## Instructions to follow
Present the entries from the line containing "834x589 pixels." up to and including the final line of the entries as a numbered list, omitting any blank lines.

## Records supplied
** start **
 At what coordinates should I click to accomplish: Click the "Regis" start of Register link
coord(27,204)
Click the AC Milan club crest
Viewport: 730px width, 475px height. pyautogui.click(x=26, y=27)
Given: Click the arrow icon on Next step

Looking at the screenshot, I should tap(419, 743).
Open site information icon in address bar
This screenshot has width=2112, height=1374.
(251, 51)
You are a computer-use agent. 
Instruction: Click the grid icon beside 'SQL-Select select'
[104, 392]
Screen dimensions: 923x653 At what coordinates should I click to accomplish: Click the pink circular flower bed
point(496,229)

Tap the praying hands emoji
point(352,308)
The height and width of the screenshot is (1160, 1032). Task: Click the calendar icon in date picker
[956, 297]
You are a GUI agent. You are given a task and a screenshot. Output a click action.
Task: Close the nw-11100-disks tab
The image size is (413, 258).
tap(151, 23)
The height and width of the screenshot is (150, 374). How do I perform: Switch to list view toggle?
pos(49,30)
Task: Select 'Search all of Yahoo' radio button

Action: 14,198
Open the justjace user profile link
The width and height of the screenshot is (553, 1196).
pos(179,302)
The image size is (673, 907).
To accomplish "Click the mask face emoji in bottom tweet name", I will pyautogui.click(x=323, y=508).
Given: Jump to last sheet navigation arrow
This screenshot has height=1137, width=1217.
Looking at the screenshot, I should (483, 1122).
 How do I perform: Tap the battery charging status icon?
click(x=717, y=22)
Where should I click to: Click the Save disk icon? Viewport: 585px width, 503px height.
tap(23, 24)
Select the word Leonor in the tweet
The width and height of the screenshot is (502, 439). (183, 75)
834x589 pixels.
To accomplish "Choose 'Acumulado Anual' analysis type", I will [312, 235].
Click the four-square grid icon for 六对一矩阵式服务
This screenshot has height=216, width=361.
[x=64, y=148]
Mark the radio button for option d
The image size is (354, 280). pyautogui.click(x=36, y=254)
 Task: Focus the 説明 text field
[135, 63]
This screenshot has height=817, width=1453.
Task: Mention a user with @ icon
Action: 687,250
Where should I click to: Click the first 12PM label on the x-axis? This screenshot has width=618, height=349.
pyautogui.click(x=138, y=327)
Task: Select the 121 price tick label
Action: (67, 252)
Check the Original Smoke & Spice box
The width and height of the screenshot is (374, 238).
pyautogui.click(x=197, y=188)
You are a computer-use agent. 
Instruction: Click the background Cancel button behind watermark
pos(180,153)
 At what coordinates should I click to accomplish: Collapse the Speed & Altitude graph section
** end **
## Finished exercise
1. 834x589 pixels.
2. To accomplish "Choose 'Acumulado Anual' analysis type", I will [312, 235].
3. Click the four-square grid icon for 六对一矩阵式服务
4. This screenshot has height=216, width=361.
5. [x=64, y=148]
6. Mark the radio button for option d
7. The image size is (354, 280). pyautogui.click(x=36, y=254)
8.  Task: Focus the 説明 text field
9. [135, 63]
10. This screenshot has height=817, width=1453.
11. Task: Mention a user with @ icon
12. Action: 687,250
13. Where should I click to: Click the first 12PM label on the x-axis? This screenshot has width=618, height=349.
14. pyautogui.click(x=138, y=327)
15. Task: Select the 121 price tick label
16. Action: (67, 252)
17. Check the Original Smoke & Spice box
18. The width and height of the screenshot is (374, 238).
19. pyautogui.click(x=197, y=188)
20. You are a computer-use agent. 
21. Instruction: Click the background Cancel button behind watermark
22. pos(180,153)
23.  At what coordinates should I click to accomplish: Collapse the Speed & Altitude graph section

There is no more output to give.